#### Record excerpts ####
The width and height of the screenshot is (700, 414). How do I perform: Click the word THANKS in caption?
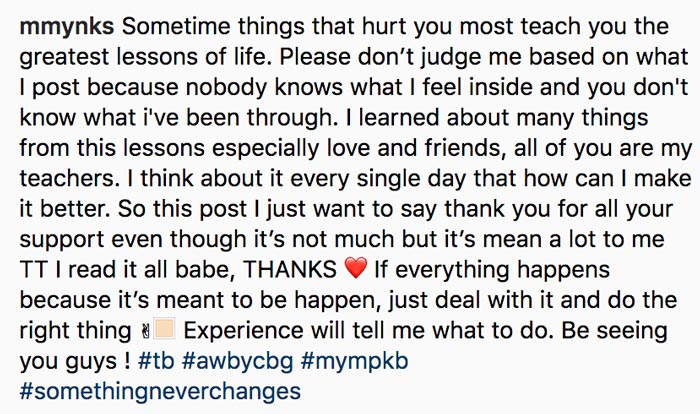290,270
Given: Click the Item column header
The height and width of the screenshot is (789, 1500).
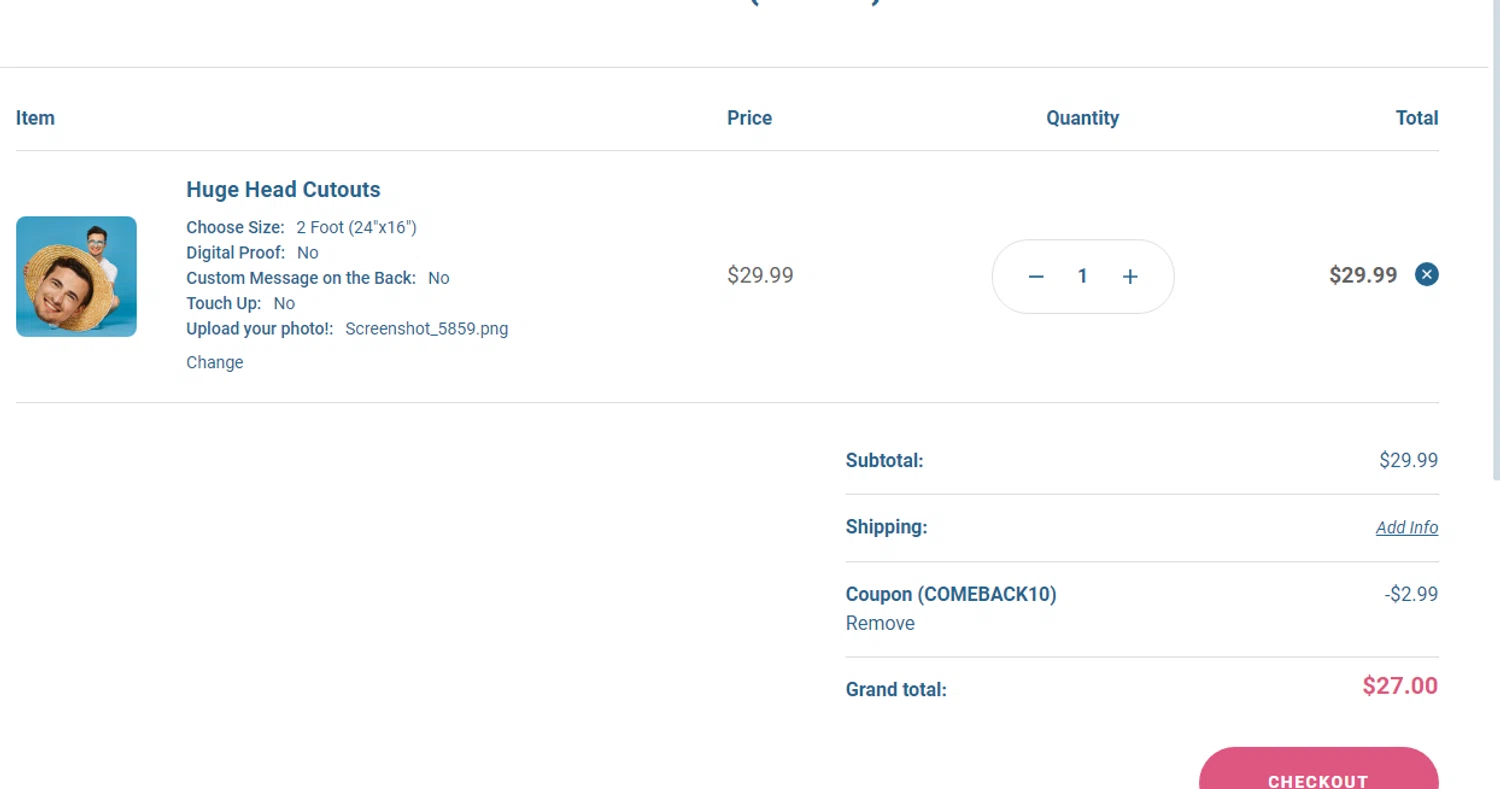Looking at the screenshot, I should pos(35,118).
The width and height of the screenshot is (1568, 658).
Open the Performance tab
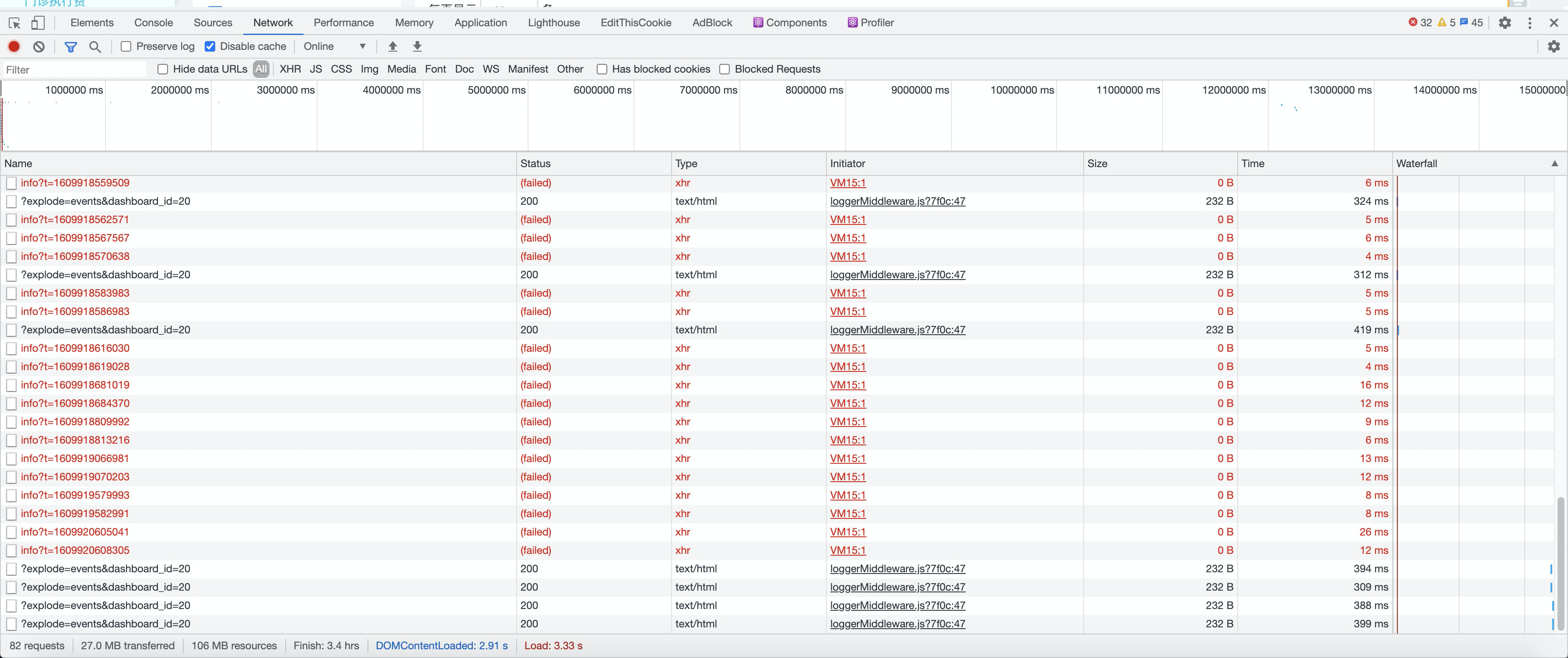point(343,22)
####
Short problem: Put the lines of the records into a numbered list, skipping any blank lines. Leave the pictures out of your answer.

Solution to the exercise:
1. The width and height of the screenshot is (700, 414). How do I perform: Click the word THANKS in caption?
2. 290,270
3. Given: Click the Item column header
4. The height and width of the screenshot is (789, 1500).
5. Looking at the screenshot, I should pos(35,118).
6. The width and height of the screenshot is (1568, 658).
7. Open the Performance tab
8. point(343,22)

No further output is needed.